In his office, Doctor Bull set down his bag.

"Typhoid!" he thought. "That would be quite a show! Certainly make all the castor-oil I've dished out not such a good, idea!

He searched slowly along the line of books until he found the faded letters: W. Budd—
Typhoid Fever, its mode of spreading and prevention.
London. 1873. That was a great book in the old days; probably still was. Of course, treatment kept changing. It wasn't so long ago that Johns Hopkins, giving out the gospel, was starving patients as near death as not on the milk diet. Last he'd heard, they were yipping for forty-five hundred calories. Of course, they might have changed their minds again by now.

George Bull couldn't, personally, recall ever treating a typhoid case. Probably they'd been shown a few on the trips to the Detroit hospital when he was at school, and you certainly heard plenty about the theory of it, but as for the real thing — He flipped open the pages of Budd at random and read: . . . exhibited in turn all the most characteristic marks of the disorder . . . spontaneous and obstinate diarrhœa, tympanitis, dry tongue, low delirium, and other typhoid symptoms, together with (towards the end of the second week) the now well-known eruption of rose-coloured spots. —

Well! The disease didn't change; it was only the doctors. To have one of those smart young women would be kind of a help. He guessed they used the colon bacillus for an indicator of polluted water. Whether you could see it without staining and a lot of special tricks, he certainly didn't know. Probably not; and how would he recognize it if he did see it? The answer was, he wouldn't. "No sense bothering," he said aloud.

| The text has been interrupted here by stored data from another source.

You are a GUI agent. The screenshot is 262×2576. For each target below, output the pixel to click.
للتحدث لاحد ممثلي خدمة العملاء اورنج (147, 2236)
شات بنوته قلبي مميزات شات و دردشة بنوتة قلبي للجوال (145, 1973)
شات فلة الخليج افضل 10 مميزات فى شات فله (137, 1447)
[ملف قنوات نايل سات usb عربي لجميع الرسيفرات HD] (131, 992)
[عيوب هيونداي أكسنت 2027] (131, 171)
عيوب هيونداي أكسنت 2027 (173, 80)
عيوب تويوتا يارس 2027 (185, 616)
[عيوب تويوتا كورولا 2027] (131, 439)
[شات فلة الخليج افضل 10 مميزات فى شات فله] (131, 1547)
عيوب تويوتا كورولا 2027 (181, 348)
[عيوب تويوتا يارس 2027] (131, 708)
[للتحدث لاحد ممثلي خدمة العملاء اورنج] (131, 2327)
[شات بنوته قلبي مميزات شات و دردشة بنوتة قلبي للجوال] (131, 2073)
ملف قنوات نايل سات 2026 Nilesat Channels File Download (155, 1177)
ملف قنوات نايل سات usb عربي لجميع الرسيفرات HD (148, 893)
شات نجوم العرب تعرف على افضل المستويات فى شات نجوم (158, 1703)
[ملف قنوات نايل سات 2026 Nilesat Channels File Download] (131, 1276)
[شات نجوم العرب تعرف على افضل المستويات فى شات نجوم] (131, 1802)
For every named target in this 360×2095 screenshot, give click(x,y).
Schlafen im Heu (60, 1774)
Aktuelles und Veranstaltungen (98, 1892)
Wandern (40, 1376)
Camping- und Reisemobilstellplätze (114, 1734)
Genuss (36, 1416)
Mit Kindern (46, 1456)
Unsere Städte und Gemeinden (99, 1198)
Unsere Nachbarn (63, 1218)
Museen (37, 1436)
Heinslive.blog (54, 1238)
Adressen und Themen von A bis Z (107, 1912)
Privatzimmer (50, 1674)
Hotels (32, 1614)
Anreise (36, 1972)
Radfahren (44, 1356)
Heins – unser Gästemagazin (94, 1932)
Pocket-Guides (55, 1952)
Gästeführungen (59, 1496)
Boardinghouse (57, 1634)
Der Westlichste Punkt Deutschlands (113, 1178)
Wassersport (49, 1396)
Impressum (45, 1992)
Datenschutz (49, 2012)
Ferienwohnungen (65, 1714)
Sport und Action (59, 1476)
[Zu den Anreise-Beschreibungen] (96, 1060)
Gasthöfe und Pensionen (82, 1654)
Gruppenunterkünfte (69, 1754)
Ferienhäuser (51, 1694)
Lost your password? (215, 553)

From the top shelf in the closet he dragged down the case. Age and dust had darkened the varnished surfaces: he soiled his hands as he pushed back the catch. He brought out the microscope and set it on his desk.

"Humph!" he said, half amused, for he could remember buying it at a state medical convention fully twenty-five years ago. He and a physician from Waterbury had spent a jovial afternoon in a saloon, and somehow it all ended in getting the microscope. His companion had noticed it in a pawn shop window. It bore the name of famous German makers; at the time it had been the very last word, and nothing was wrong with it but a first objective missing from the nose-piece. That, according to his companion, could either be replaced at small cost by writing to the makers, or not bothered about. In bacteriological research it was of no great value anyway. George Bull grinned, for he supposed that he must have represented himself as anxious to do such work; or perhaps, even, as already deeply and learnedly engaged in it.

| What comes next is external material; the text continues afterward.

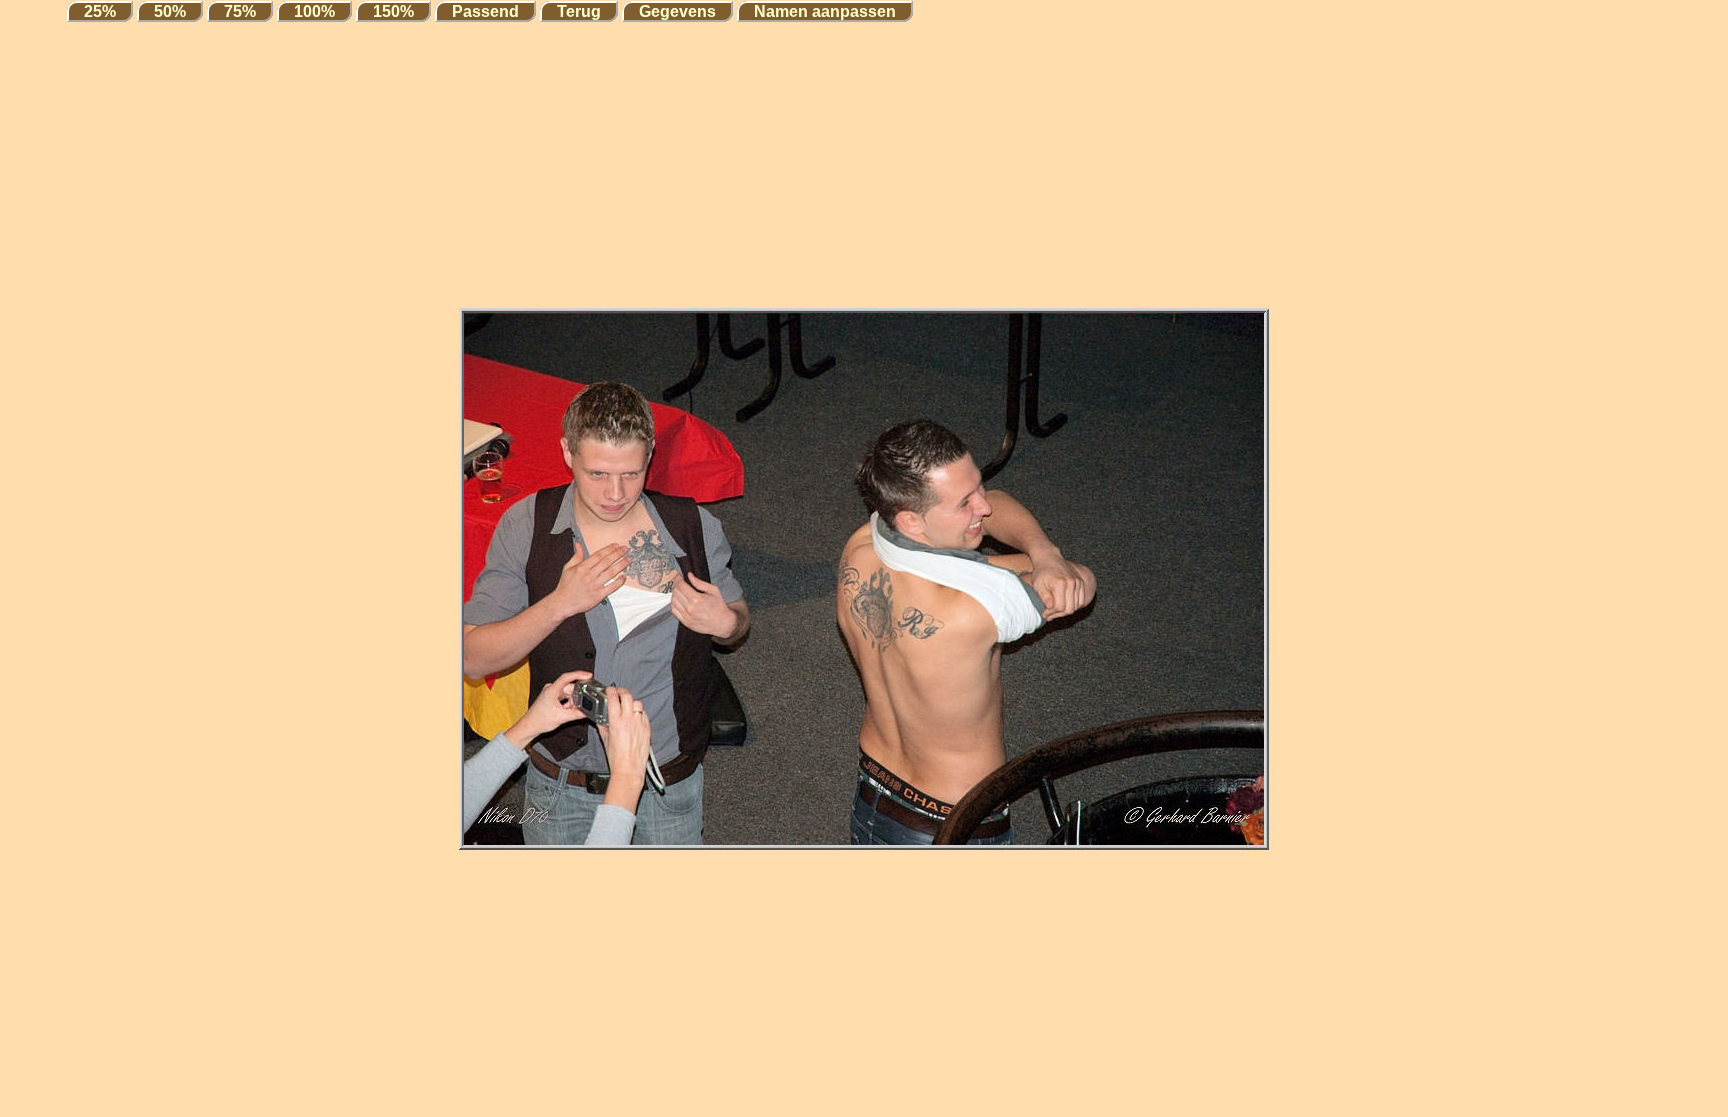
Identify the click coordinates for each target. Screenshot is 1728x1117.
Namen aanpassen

Dipping a swab of cotton in alcohol, George Bull wiped the eye-piece and cleaned the stage. The illuminating mirror was badly clouded. The rack and pinion of the coarse adjustment seemed to have stuck, but finally he made it turn. Not wanting to use his right thumb, the graduated screw head of the fine adjustment resisted him even longer. Taking a handkerchief, he cleaned the condenser and the two objectives. With one eye closed, the other squinting in, he could see that plenty of dust remained. Particles of it, four hundred and forty times enlarged, littered the stage between the reflected enormous branches of his own bent eyelashes.

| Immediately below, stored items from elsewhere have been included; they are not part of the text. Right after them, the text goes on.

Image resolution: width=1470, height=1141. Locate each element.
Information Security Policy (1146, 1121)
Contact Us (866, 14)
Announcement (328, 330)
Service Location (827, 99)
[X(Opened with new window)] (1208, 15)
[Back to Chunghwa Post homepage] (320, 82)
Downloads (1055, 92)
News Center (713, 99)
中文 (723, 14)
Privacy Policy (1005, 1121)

"Hell!" he said aloud. "This isn't getting me anywhere!"

 

He straightened up. He took the book that he had laid down, and leaning back began to read again. There was one thing about it, he reflected, there wasn't one of them who couldn't be displaying prodromal symptoms. Shutting the book once more, he reached for his bag, snapped it open. Arising, he began to gather together what he needed. "Maybe one hunch is as good as another," he said.